| SELECTED TEXT |
# # # #

DendroDistance

class turbustat.statistics.DendroDistance(cube1, cube2, min_deltas=None, nbins='best', min_features=100, fiducial_model=None, dendro_params=None)[source] [edit on github]

Bases: object

Calculate the distance between 2 cubes using dendrograms. The number of features vs. minimum delta is fit to a linear model, with an interaction term o gauge the difference. The distance is the t-statistic of that parameter. The Hellinger distance is computed for the histograms at each minimum delta value. The distance is the average of the Hellinger distances.

Parameters:

cube1 : numpy.ndarray or str

Data cube. If a str, it should be the filename of a pickle file saved using Dendrogram_Stats.

cube2 : numpy.ndarray or str

Data cube. If a str, it should be the filename of a pickle file saved using Dendrogram_Stats.

min_deltas : numpy.ndarray or list

Minimum deltas of leaves in the dendrogram.

nbins : str or float, optional

Number of bins for the histograms. ‘best’ sets that number using the square root of the average number of features between the histograms to be compared.

# # # #

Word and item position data
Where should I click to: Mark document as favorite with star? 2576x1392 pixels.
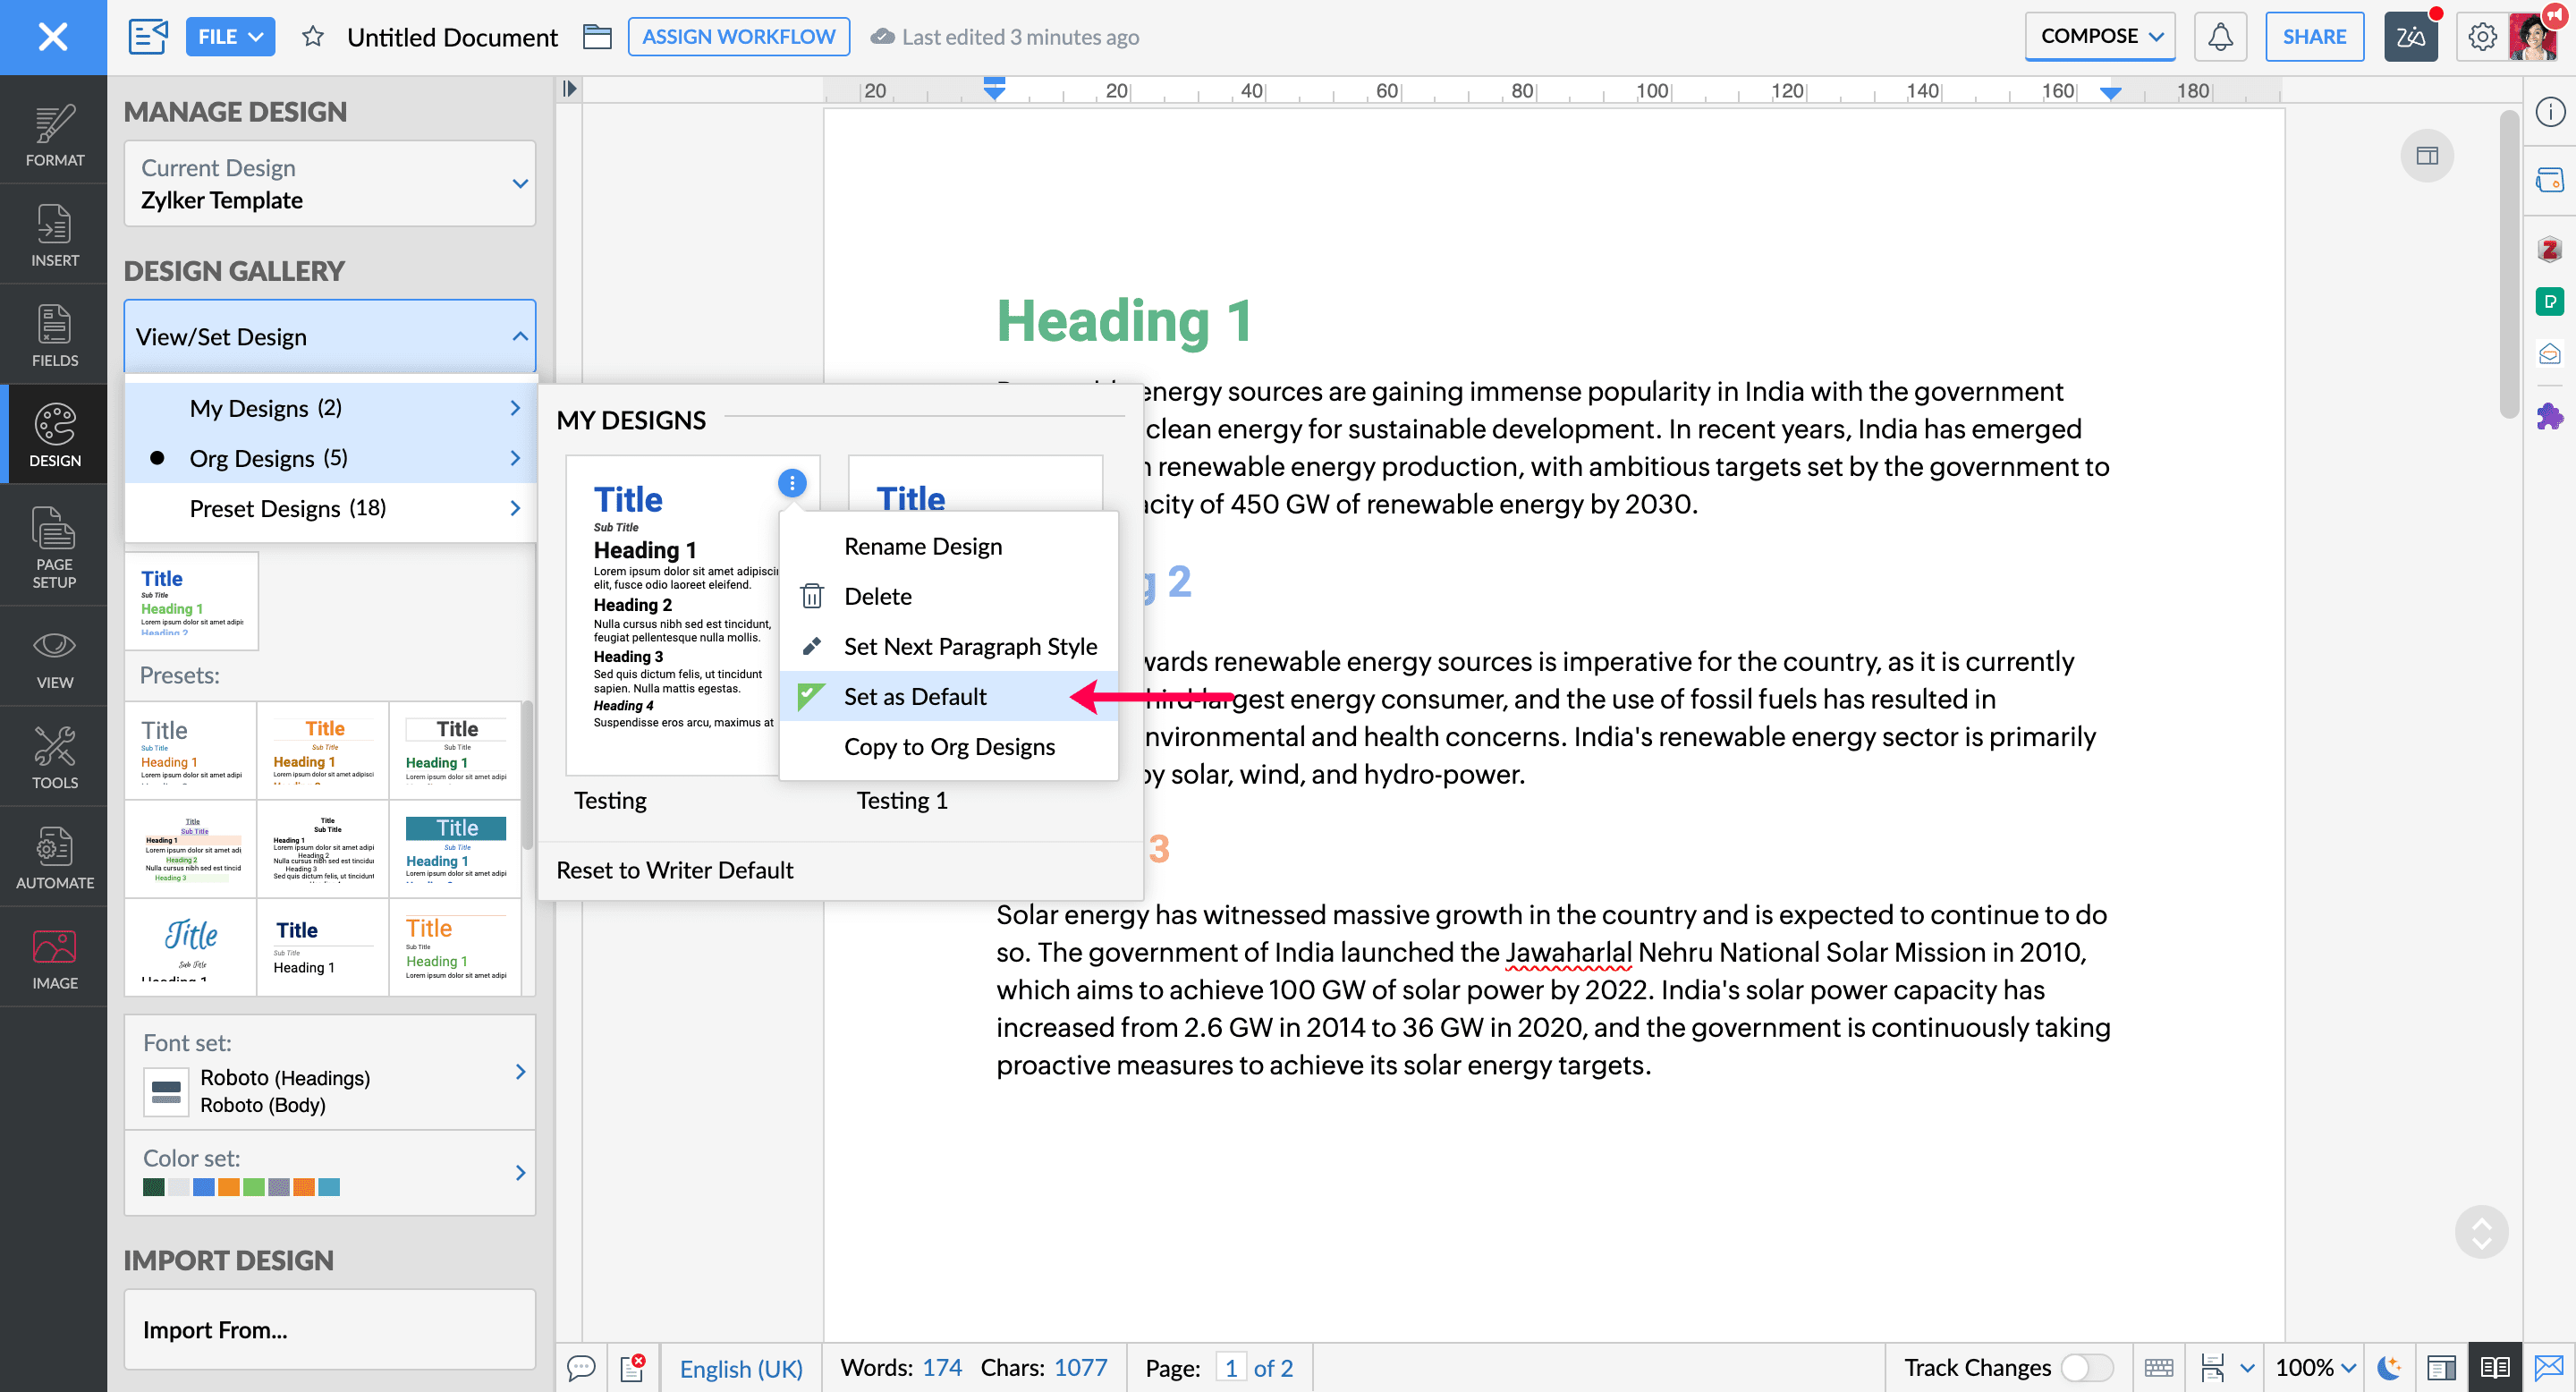click(313, 37)
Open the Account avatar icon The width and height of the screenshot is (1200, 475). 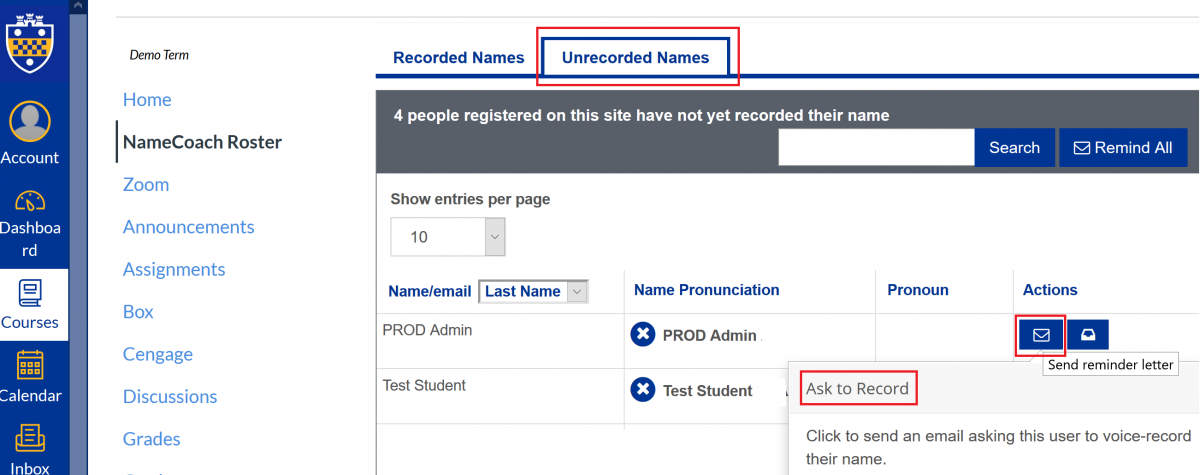29,122
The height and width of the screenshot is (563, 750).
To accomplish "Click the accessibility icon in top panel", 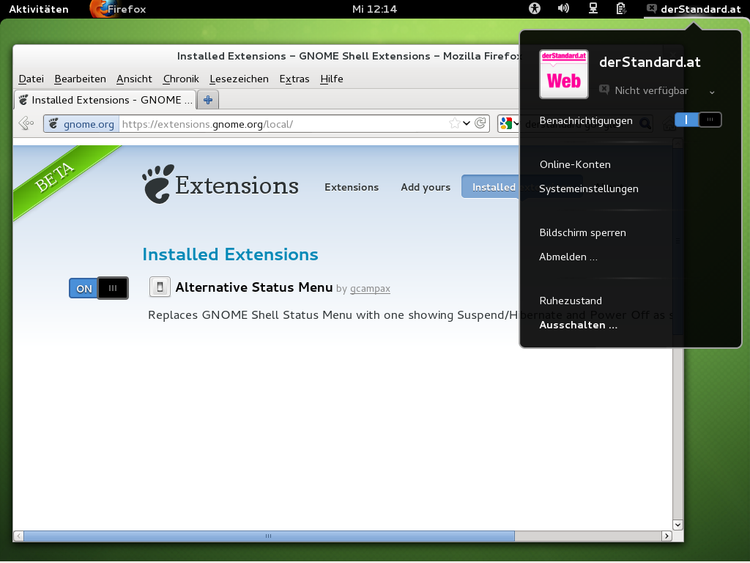I will (535, 9).
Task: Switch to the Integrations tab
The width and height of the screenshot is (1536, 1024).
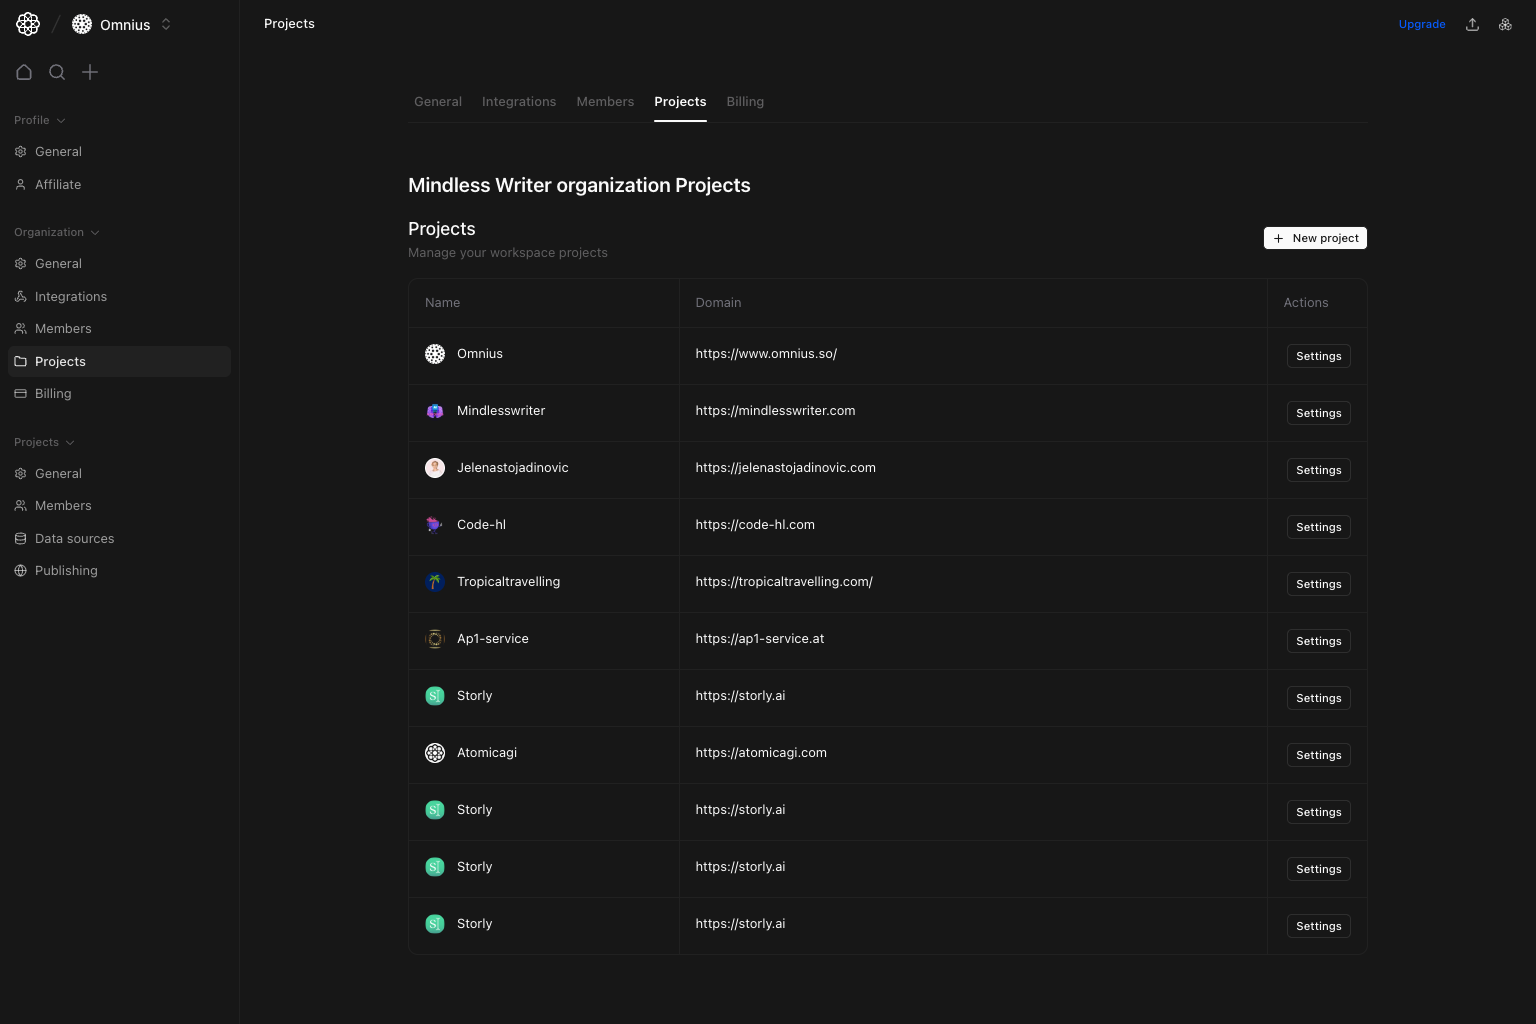Action: click(x=519, y=101)
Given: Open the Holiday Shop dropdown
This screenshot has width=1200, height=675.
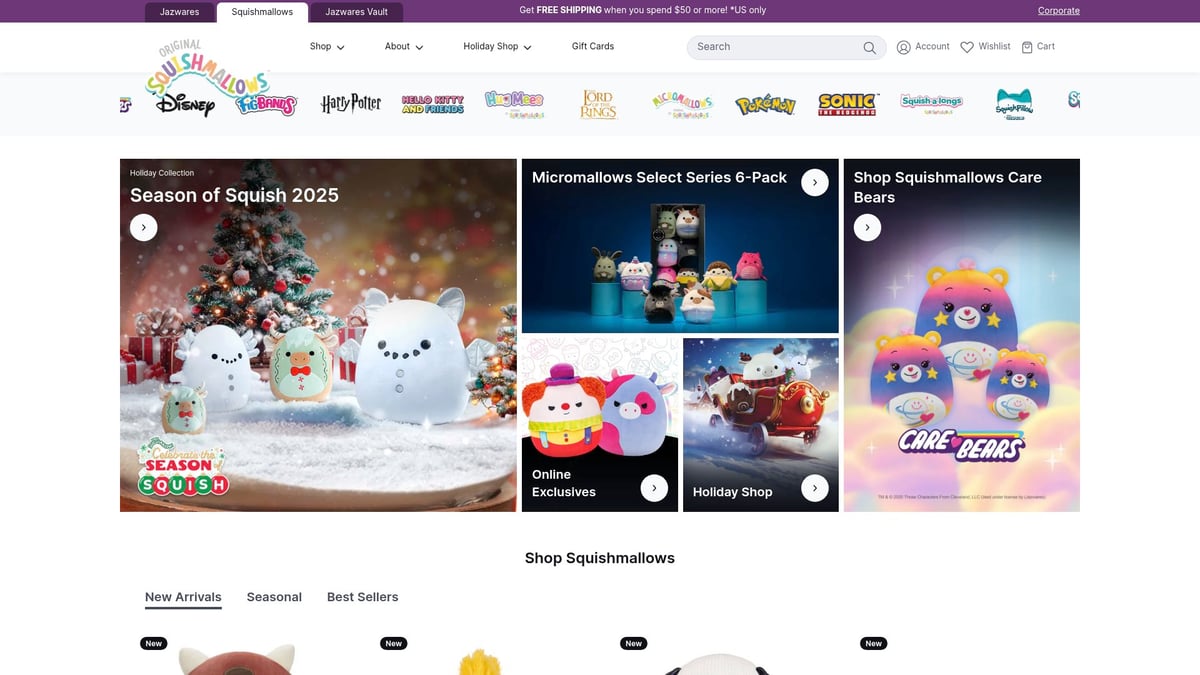Looking at the screenshot, I should pos(497,47).
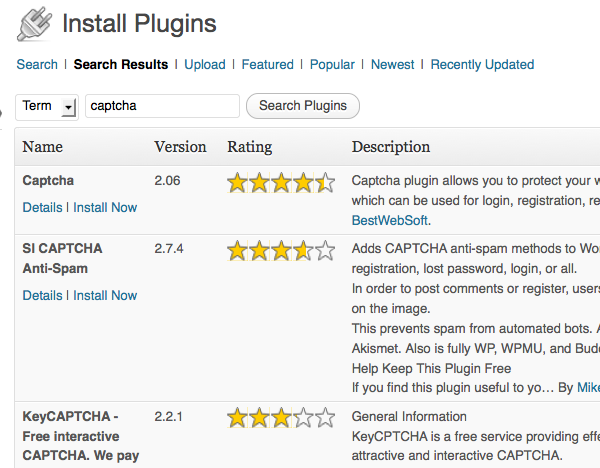Open Details for the Captcha plugin

(42, 207)
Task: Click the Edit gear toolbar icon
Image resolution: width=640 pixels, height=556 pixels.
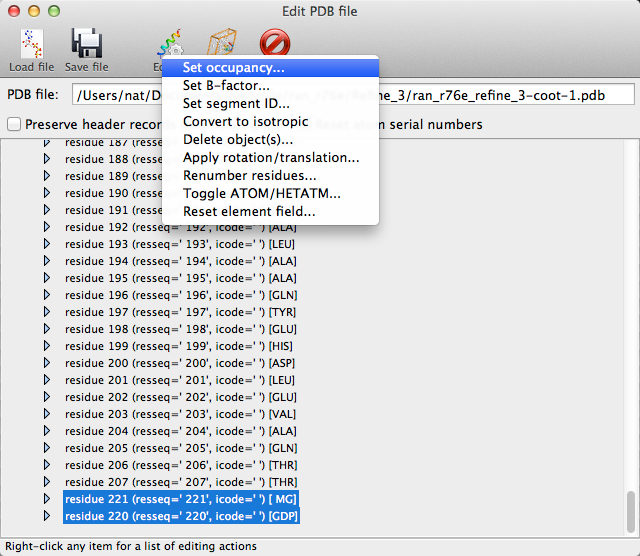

# # # #

| THE TASK |
Copy the DendroDistance documentation above in full, word for word.

| EXPECTED OUTPUT |
DendroDistance

class turbustat.statistics.DendroDistance(cube1, cube2, min_deltas=None, nbins='best', min_features=100, fiducial_model=None, dendro_params=None)[source] [edit on github]

Bases: object

Calculate the distance between 2 cubes using dendrograms. The number of features vs. minimum delta is fit to a linear model, with an interaction term o gauge the difference. The distance is the t-statistic of that parameter. The Hellinger distance is computed for the histograms at each minimum delta value. The distance is the average of the Hellinger distances.

Parameters:

cube1 : numpy.ndarray or str

Data cube. If a str, it should be the filename of a pickle file saved using Dendrogram_Stats.

cube2 : numpy.ndarray or str

Data cube. If a str, it should be the filename of a pickle file saved using Dendrogram_Stats.

min_deltas : numpy.ndarray or list

Minimum deltas of leaves in the dendrogram.

nbins : str or float, optional

Number of bins for the histograms. ‘best’ sets that number using the square root of the average number of features between the histograms to be compared.